O Papa que veio «do fim do mundo» não fez mudanças nos ensinamentos da tradição cristã de dois mil anos, mas ao trazer de modo novo a misericórdia ao centro do seu magistério, mudou o modo como muitos sentiam a Igreja. Ele deu testemunho da face materna de uma Igreja que se inclina sobre aqueles que estão feridos e, em particular, sobre quantos estão feridos pelo pecado. Uma Igreja que dá o primeiro passo em direção ao pecador, assim como fez Jesus em Jericó, convidando-se para ir à casa do pouco apresentável e odiado Zaqueu, sem lhe pedir nada, sem condições prévias. E foi por se sentir olhado e amado dessa maneira pela primeira vez que Zaqueu se reconheceu pecador, encontrando naquele olhar do Nazareno o impulso para se converter.
Muitas pessoas, há dois mil anos, ficaram escandalizadas quando viram o Mestre entrar na casa do publicano de Jericó. Tantas pessoas se escandalizaram nos últimos anos com os gestos de acolhimento e proximidade do pontífice argentino em relação a todas as categorias de pessoas, especialmente os “pouco apresentáveis” e pecadores. Na sua primeira homilia numa missa com o povo, na Igreja de Santa Ana, no Vaticano, Francisco disse: «Quantos de nós talvez merecêssemos uma condenação! E seria também justa. Mas Ele perdoa! Como? Com a misericórdia, que não cancela o pecado: é somente o perdão de Deus que o cancela, enquanto a misericórdia vai além. É como o céu: olhamos para o céu, tantas estrelas, mas quando o sol vem pela manhã, com tanta luz, não se veem as estrelas. Assim é a misericórdia de Deus: uma grande luz de amor, de ternura, pois Deus perdoa não com um decreto, mas com uma carícia».

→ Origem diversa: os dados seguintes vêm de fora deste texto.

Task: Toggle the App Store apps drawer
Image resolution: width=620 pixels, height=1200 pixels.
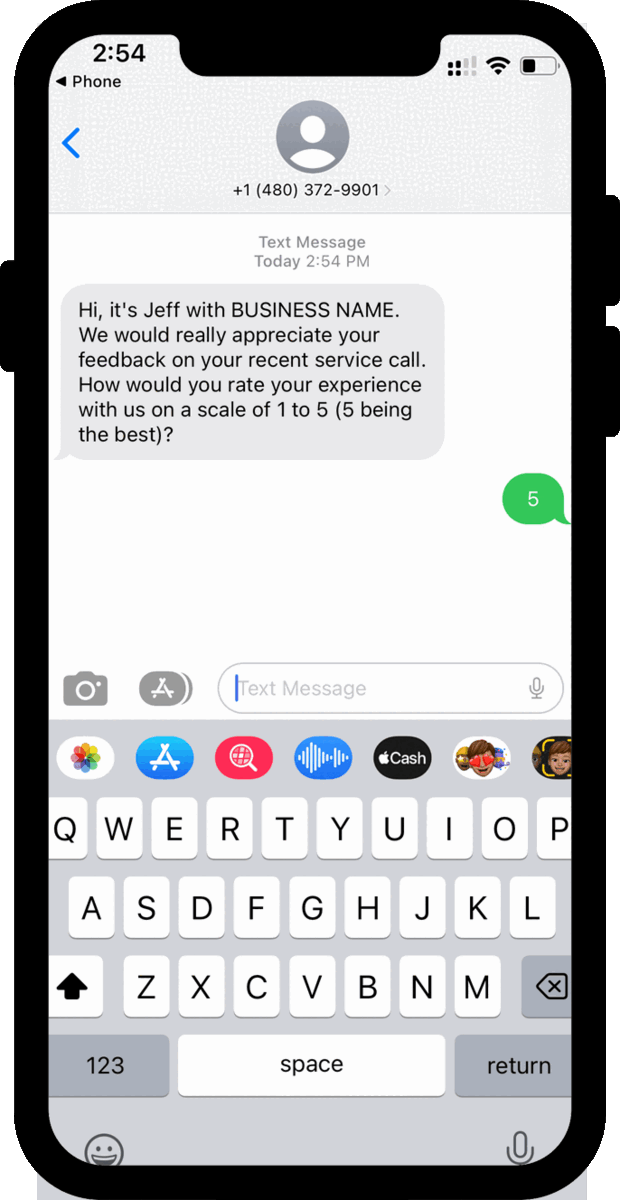Action: (164, 688)
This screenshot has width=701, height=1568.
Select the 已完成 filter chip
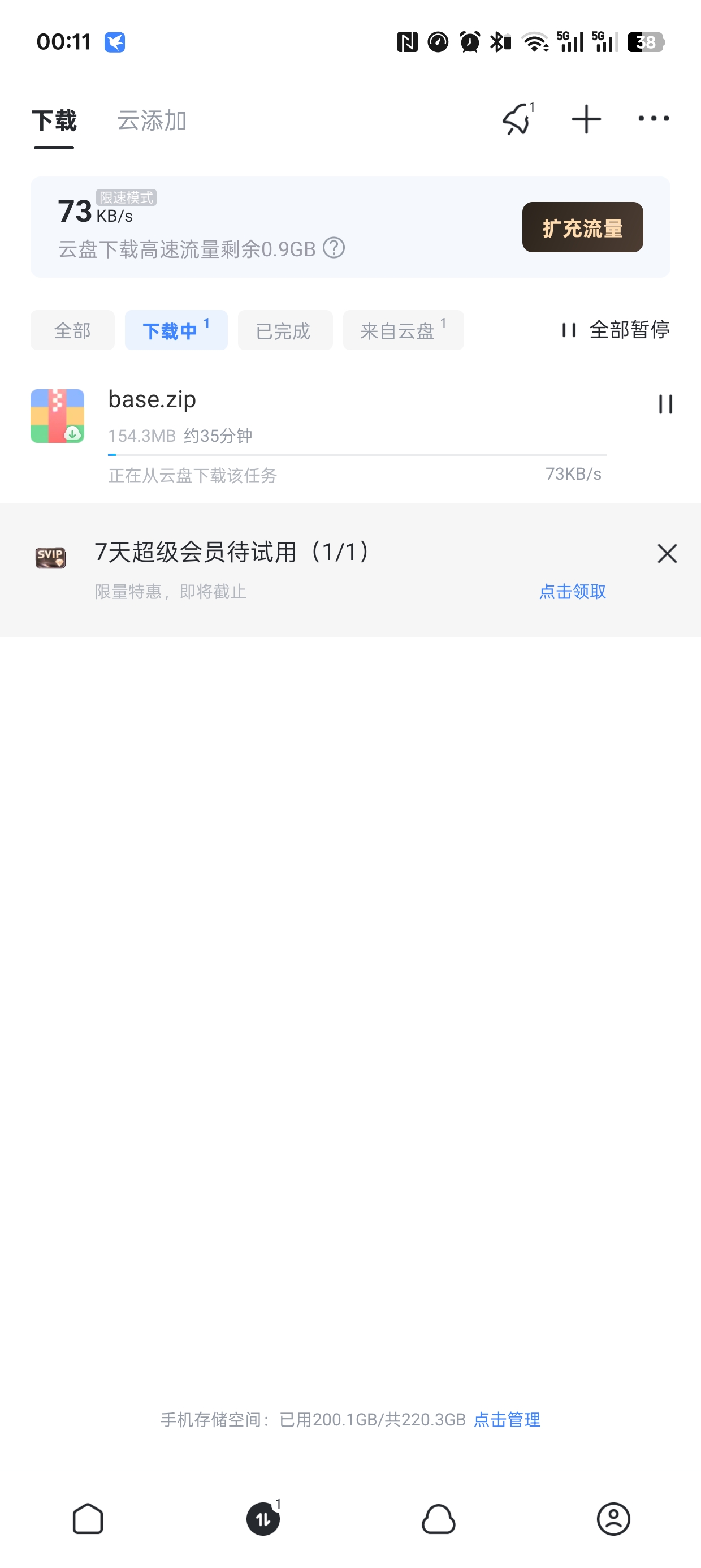pos(285,330)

Ao longo dos anos do seu pontificado, o 266º sucessor de Pedro mostrou o rosto de uma Igreja próxima, capaz de testemunhar ternura e compaixão, acolhendo e abraçando todos, mesmo à custa de correr riscos e sem se preocupar com as reações dos conformistas. «Prefiro uma Igreja acidentada, ferida e enlameada por ter saído pelas estradas» — escreveu Francisco na Evangelii gaudium, o road map do seu pontificado —, «uma Igreja enferma pelo fechamento e a comodidade de se agarrar às próprias seguranças». Uma Igreja que não confia nas capacidades humanas, no protagonismo dos influenciadores que se têm a si próprios como referência e nas estratégias de marketing religioso, mas que se faz transparente para dar a conhecer o rosto misericordioso d’Aquele que a fundou e a faz viver, apesar de tudo, desde há dois mil anos.

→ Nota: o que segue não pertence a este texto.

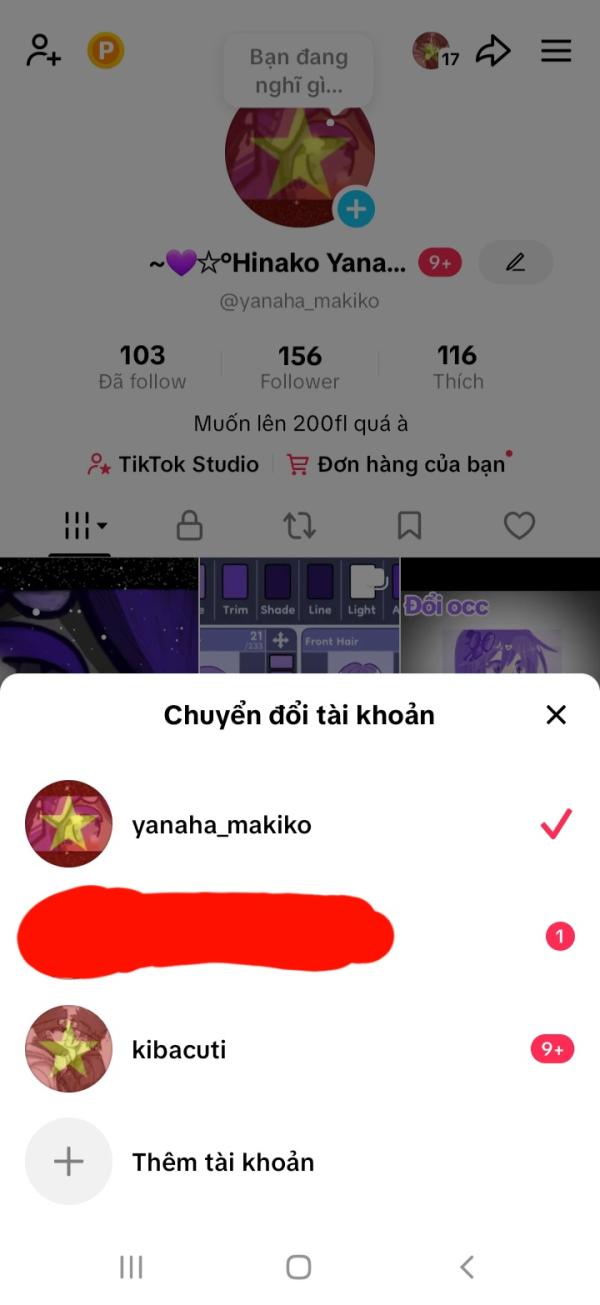600x1305 pixels.
Task: Go back with the system back button
Action: tap(467, 1267)
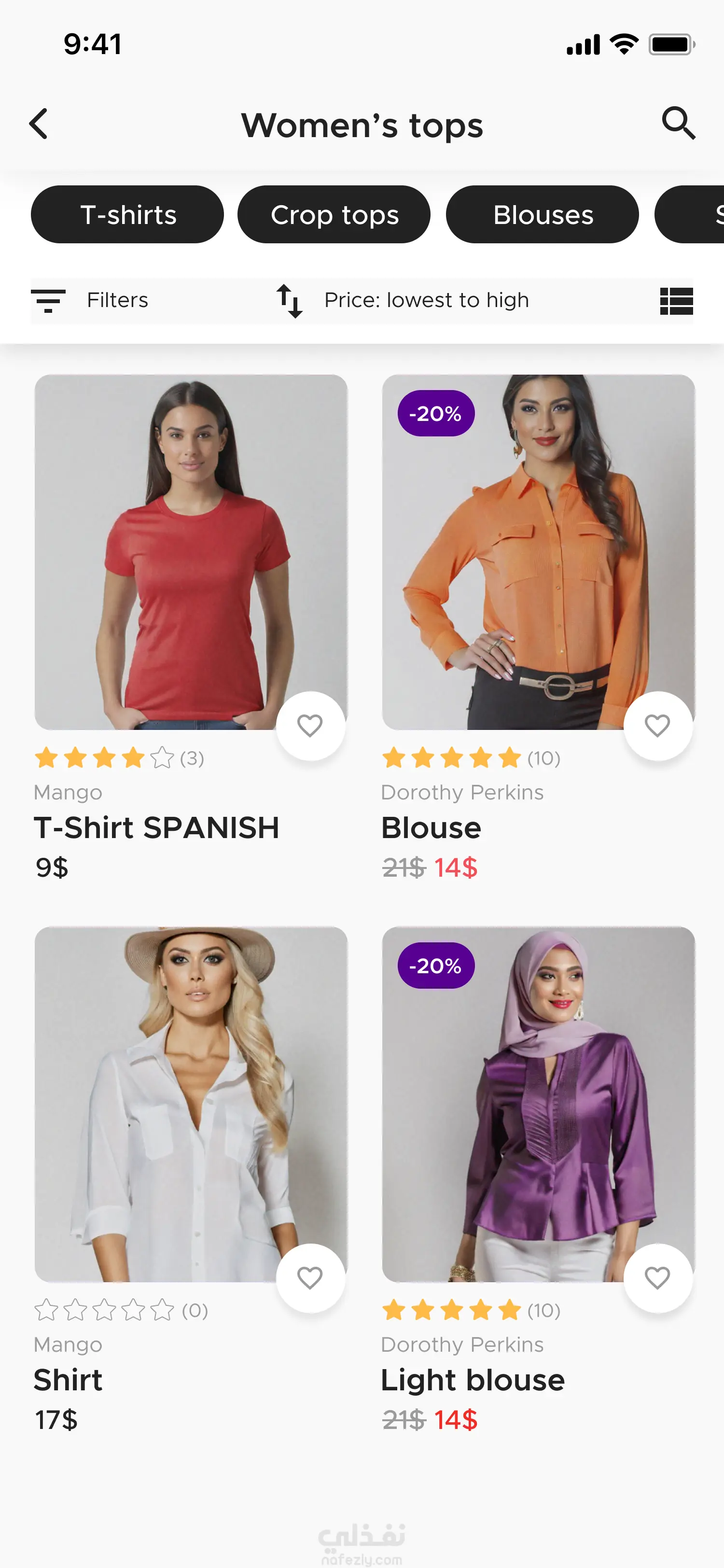Image resolution: width=724 pixels, height=1568 pixels.
Task: Filter by Crop tops chip
Action: (x=334, y=215)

É aquele rosto e aquele abraço que tantos reconheceram no idoso bispo de Roma vindo da Argentina, que começou seu pontificado indo rezar pelos migrantes que morreram no mar em Lampedusa, e o terminou imobilizado numa cadeira de rodas, dedicando-se até ao último momento a testemunhar ao mundo o abraço misericordioso de um Deus próximo e fiel no amor por todas as suas criaturas.